Exercise instructions: Every entry must appear in the answer exactly as it does here.

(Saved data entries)
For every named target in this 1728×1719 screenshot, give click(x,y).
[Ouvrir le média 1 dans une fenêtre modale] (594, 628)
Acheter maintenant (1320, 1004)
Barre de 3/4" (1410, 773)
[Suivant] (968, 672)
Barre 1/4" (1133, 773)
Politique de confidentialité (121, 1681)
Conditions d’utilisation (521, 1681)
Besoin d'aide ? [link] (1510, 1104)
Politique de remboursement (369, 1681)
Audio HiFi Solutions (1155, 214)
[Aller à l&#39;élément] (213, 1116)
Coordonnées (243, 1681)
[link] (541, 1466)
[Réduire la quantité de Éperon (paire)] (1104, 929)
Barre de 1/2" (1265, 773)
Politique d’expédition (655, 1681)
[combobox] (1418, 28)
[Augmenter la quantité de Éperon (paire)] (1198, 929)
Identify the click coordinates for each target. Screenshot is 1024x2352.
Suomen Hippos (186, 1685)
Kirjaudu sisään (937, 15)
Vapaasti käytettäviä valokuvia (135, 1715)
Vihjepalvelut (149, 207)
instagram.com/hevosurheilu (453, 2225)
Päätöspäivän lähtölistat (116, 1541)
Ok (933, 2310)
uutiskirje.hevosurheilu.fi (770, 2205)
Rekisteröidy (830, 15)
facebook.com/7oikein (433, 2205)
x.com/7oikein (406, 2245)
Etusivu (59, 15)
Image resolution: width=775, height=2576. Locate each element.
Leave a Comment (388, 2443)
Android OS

Worked solution:
For every named target in this 1728×1719 screenshot, give click(x,y).
[Ouvrir le média 1 dans une fenêtre modale] (594, 628)
Acheter maintenant (1320, 1004)
Barre de 3/4" (1410, 773)
[Suivant] (968, 672)
Barre 1/4" (1133, 773)
Politique de confidentialité (121, 1681)
Conditions d’utilisation (521, 1681)
Besoin d'aide ? [link] (1510, 1104)
Politique de remboursement (369, 1681)
Audio HiFi Solutions (1155, 214)
[Aller à l&#39;élément] (213, 1116)
Coordonnées (243, 1681)
[link] (541, 1466)
[Réduire la quantité de Éperon (paire)] (1104, 929)
Barre de 1/2" (1265, 773)
Politique d’expédition (655, 1681)
[combobox] (1418, 28)
[Augmenter la quantité de Éperon (paire)] (1198, 929)
Identify the click coordinates for each target. Screenshot is 1024x2352.
Suomen Hippos (186, 1685)
Kirjaudu sisään (937, 15)
Vapaasti käytettäviä valokuvia (135, 1715)
Vihjepalvelut (149, 207)
instagram.com/hevosurheilu (453, 2225)
Päätöspäivän lähtölistat (116, 1541)
Ok (933, 2310)
uutiskirje.hevosurheilu.fi (770, 2205)
Rekisteröidy (830, 15)
facebook.com/7oikein (433, 2205)
x.com/7oikein (406, 2245)
Etusivu (59, 15)
Image resolution: width=775, height=2576. Locate each element.
Leave a Comment (388, 2443)
Android OS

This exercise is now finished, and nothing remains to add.